Bastareaud initially claimed that he had sustained facial injuries by being attacked by several men following a night out during the team's tour in June, and it quickly escalated into a political affair between the nations.
Bastareaud, who has been doing community service work, was excluded from France's matches against South Africa, Samoa and New Zealand in November. But the burly centre now hopes to play in his country's opening Six Nations match, against Scotland on Monday (NZT).
"A new adventure is beginning, you have to stop talking about the past all day long," Bastareaud, who plays for Stade Francais, said. "I feel stronger. I am at ease, relieved and I want to move forward. I want to play in the (2011) World Cup and win the (Six Nations) tournament."
Bastareaud's morale dropped to rock bottom when the late-night incident blew up into a full-scale political saga, eventually prompting France Prime Minister Francois Fillon to send a letter of apology to his New Zealand counterpart John Key in July.
"When you have nothing left, you only have your family around you," said Bastareaud, who has played four times for France under coach Marc Lievremont. "I had to start everything from scratch."
The 21-year-old, who is Arsenal and France footballer William Gallas' cousin, took flak from all sides. Some said he should never play for France again.
"I thought about stopping rugby, yes. It crossed my mind," Bastareaud said at France's Marcoussis training camp. "I won't ever forget all that was said and written ... I will never forget it (but) I am living with it better."
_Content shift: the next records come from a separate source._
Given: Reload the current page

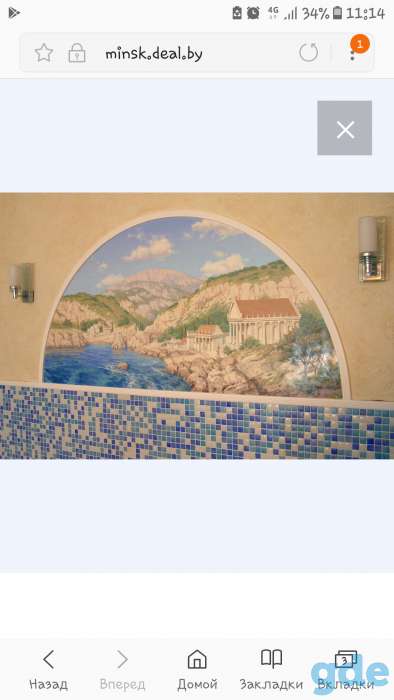Looking at the screenshot, I should pyautogui.click(x=308, y=52).
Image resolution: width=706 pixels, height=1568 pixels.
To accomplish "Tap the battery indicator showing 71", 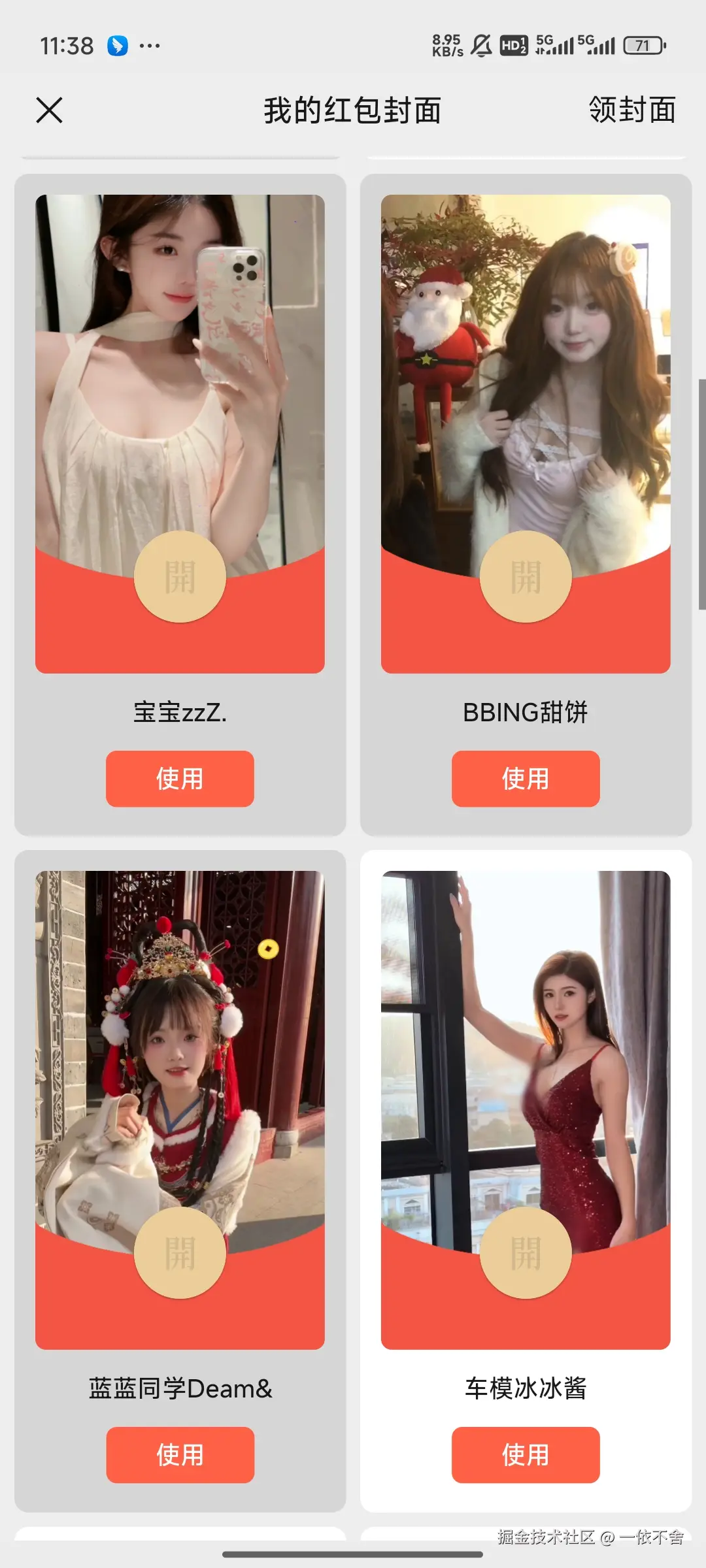I will [x=644, y=46].
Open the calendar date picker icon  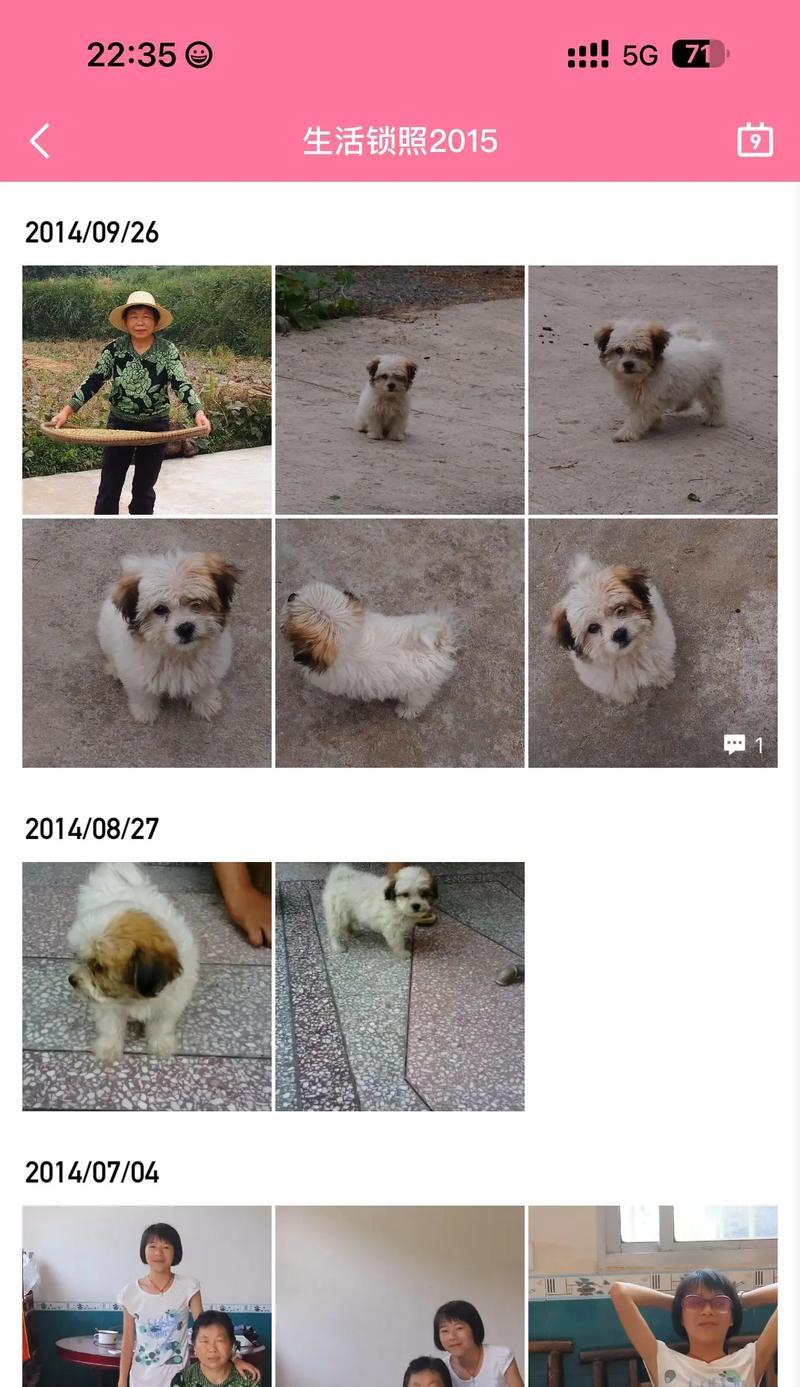point(755,140)
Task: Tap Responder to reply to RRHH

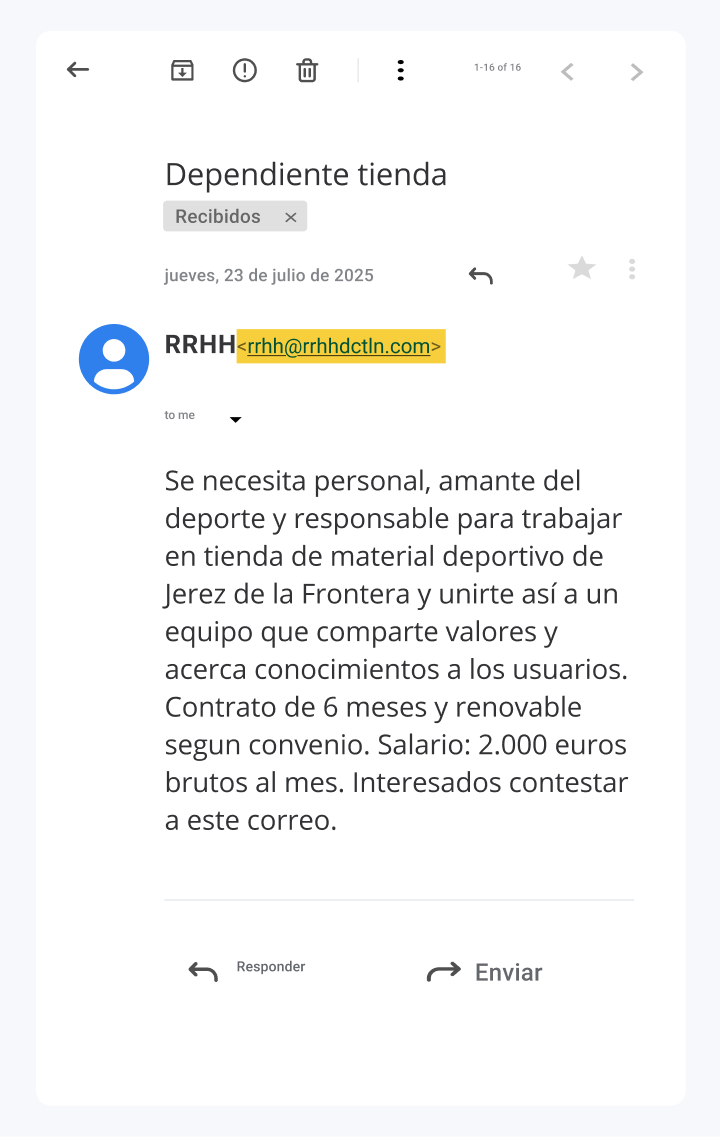Action: click(247, 969)
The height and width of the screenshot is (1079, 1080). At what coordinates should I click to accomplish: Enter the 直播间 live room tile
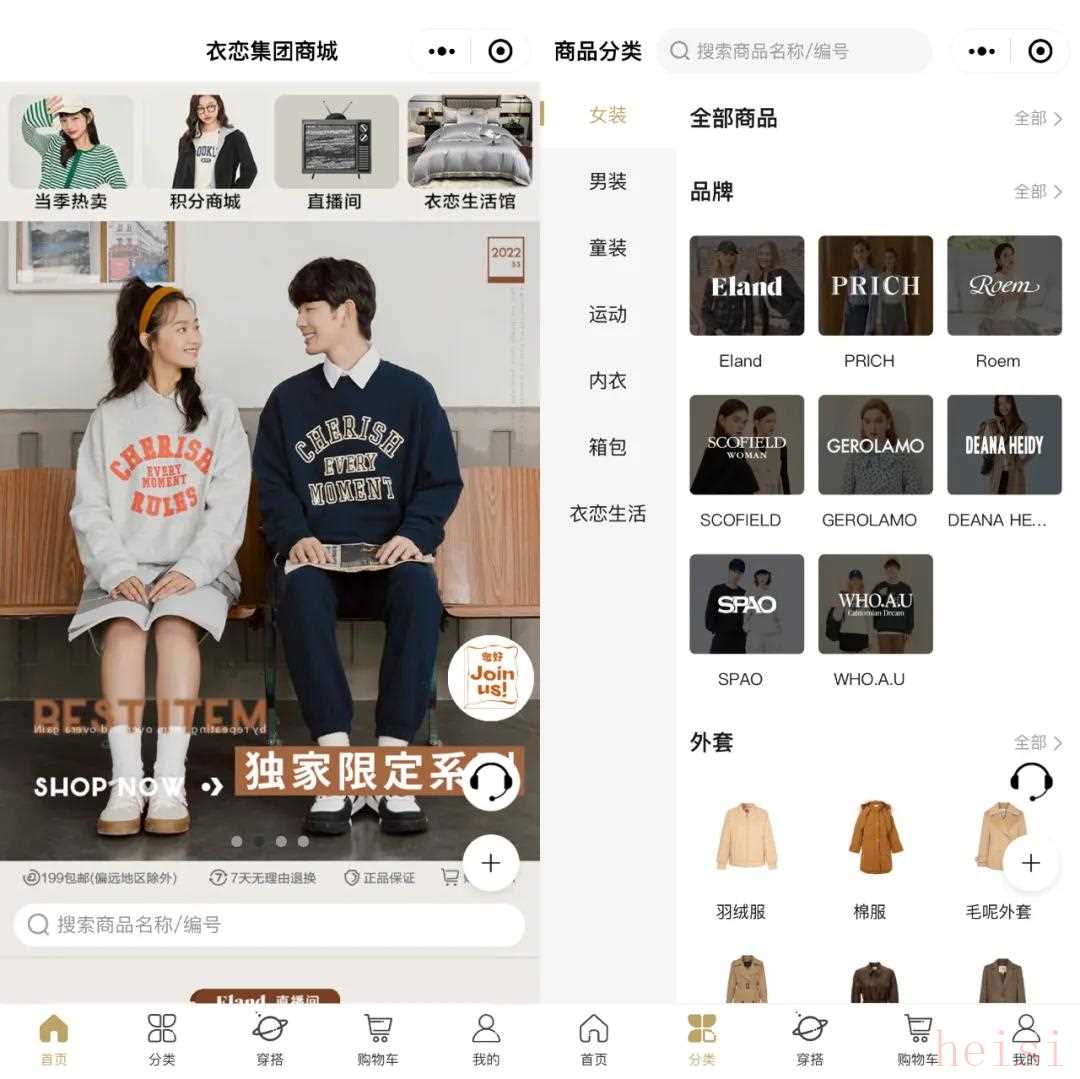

Bastareaud suffered a suspected broken eye socket and needed stitches to close facial cuts after France's 14-10 loss to New Zealand in the second test of its southern hemisphere tour.
Bastareaud claimed he had been attacked by up to five men in central Wellington in the early hours of the morning. The French press speculated that he had been fighting his teammates, while Bastareaud said he was drunk, slipped and fell face-first onto a bedside table in his room.
He praised Lievremont for ignoring the huge clamours to permanently discard him.
"I had a chat with Marc and he said that I would be in contention if I started playing at a decent level again," Bastareaud said. "I just tried to concentrate on what I had to do on the field."